[Passage shown Boundary: Start]
Doug Tompkins, founder of The North Face and clothing company Esprit, died today, at the age of 72. Tompkins was kayaking with five other people in Chilean Patagonia when his boat capsized. He was taken to the hospital, where he later succumbed to hypothermia, according to the New York Times.
"We are all deeply saddened at the news of Doug's passing," The North Face said in a statement to VICE Sports. "Doug was a passionate advocate for the environment, and his legacy of conservation will help ensure that there are outdoor spaces to be explored for generations to come. He will be sorely missed, our thoughts are with the Tompkins family at this time."
Tomkins was born on March 20, 1943 in Ohio, and spent much of his childhood in Millbrook, New York. In 1960, at the age of 17, he went West to ski and rock climb. In 1963, he founded the California Mountain Guide Service. In 1966, he and a friend started selling ski and backpacking gear under The North Face moniker. The company's first retail store opened in 1968 in North Beach, California. For the opening, the Grateful Dead played a set, and Hell's Angels worked the door.
[Passage shown Boundary: End]
- **What you need to do**
1) Reproduce the article on Doug Tompkins from "Doug Tompkins, founder" up to and including "New York Times.".
2) According to the article on Doug Tompkins, what did he die of at the hospital?
The lines after this article on Doug Tompkins have no connection to it.
[Data under study Boundary: Start]
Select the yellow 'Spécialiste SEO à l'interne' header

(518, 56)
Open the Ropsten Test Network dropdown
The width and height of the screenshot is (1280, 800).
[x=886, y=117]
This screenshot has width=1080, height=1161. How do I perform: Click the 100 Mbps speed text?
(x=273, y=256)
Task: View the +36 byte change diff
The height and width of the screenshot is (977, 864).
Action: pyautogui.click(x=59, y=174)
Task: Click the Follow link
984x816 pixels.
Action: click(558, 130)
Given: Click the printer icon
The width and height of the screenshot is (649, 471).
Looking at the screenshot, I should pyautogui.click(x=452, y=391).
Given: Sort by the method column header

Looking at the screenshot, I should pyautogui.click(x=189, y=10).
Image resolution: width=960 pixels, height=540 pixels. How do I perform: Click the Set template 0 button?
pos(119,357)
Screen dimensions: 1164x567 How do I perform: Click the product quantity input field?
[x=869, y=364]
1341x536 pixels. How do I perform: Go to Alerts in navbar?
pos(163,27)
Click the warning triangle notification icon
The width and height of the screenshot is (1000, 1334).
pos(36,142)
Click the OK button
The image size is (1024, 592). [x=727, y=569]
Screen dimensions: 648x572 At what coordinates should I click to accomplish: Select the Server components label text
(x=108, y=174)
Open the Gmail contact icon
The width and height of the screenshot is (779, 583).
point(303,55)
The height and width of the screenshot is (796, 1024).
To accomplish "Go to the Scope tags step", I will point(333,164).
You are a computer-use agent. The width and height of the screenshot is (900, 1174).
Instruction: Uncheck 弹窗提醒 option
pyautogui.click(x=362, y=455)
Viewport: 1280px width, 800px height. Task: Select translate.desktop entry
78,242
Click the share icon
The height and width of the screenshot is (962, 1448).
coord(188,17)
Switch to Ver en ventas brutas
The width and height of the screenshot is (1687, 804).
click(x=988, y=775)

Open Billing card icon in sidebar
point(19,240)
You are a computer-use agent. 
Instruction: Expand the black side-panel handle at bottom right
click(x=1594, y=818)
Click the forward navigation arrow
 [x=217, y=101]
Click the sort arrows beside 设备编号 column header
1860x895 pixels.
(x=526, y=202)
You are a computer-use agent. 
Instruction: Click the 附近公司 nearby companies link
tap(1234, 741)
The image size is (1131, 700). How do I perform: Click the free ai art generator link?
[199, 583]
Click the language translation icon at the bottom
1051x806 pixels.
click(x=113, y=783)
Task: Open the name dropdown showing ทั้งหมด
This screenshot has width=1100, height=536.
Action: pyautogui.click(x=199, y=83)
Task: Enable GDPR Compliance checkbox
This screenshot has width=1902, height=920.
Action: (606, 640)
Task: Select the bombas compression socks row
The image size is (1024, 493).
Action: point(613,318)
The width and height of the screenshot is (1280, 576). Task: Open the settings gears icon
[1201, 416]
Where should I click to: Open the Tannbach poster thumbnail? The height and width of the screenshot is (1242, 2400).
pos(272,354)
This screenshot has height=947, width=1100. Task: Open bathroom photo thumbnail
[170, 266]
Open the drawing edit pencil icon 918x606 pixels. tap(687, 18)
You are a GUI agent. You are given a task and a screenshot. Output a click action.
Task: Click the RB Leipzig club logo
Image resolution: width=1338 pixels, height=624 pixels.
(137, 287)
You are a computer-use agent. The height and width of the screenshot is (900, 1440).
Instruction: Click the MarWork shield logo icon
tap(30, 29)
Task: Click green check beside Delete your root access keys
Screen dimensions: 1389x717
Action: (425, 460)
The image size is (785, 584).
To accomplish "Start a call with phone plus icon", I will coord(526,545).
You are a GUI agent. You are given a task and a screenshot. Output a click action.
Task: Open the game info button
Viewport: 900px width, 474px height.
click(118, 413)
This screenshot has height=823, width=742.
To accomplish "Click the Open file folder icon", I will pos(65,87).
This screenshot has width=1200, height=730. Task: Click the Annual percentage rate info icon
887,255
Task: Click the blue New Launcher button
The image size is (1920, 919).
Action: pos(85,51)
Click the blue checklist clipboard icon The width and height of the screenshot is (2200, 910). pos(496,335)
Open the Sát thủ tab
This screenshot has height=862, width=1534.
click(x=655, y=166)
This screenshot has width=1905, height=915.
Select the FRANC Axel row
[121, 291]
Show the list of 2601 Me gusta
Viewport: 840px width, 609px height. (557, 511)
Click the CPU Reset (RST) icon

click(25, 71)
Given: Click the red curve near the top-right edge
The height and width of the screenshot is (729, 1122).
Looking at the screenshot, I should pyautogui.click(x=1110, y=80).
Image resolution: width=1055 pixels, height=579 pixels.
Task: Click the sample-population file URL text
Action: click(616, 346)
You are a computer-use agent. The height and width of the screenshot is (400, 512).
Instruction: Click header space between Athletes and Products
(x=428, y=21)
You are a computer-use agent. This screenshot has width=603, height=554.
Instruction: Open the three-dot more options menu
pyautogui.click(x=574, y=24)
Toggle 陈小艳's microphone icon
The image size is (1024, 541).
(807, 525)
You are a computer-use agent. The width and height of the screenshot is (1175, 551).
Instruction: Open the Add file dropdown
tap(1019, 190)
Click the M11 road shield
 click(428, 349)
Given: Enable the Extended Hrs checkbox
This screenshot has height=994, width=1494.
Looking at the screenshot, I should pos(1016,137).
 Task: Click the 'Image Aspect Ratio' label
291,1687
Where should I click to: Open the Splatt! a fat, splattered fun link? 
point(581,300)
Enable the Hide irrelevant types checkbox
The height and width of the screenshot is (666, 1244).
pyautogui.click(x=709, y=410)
[Data under study Boundary: End]
- **Answers given**
1)
Doug Tompkins, founder of The North Face and clothing company Esprit, died today, at the age of 72. Tompkins was kayaking with five other people in Chilean Patagonia when his boat capsized. He was taken to the hospital, where he later succumbed to hypothermia, according to the New York Times.

2) Hypothermia.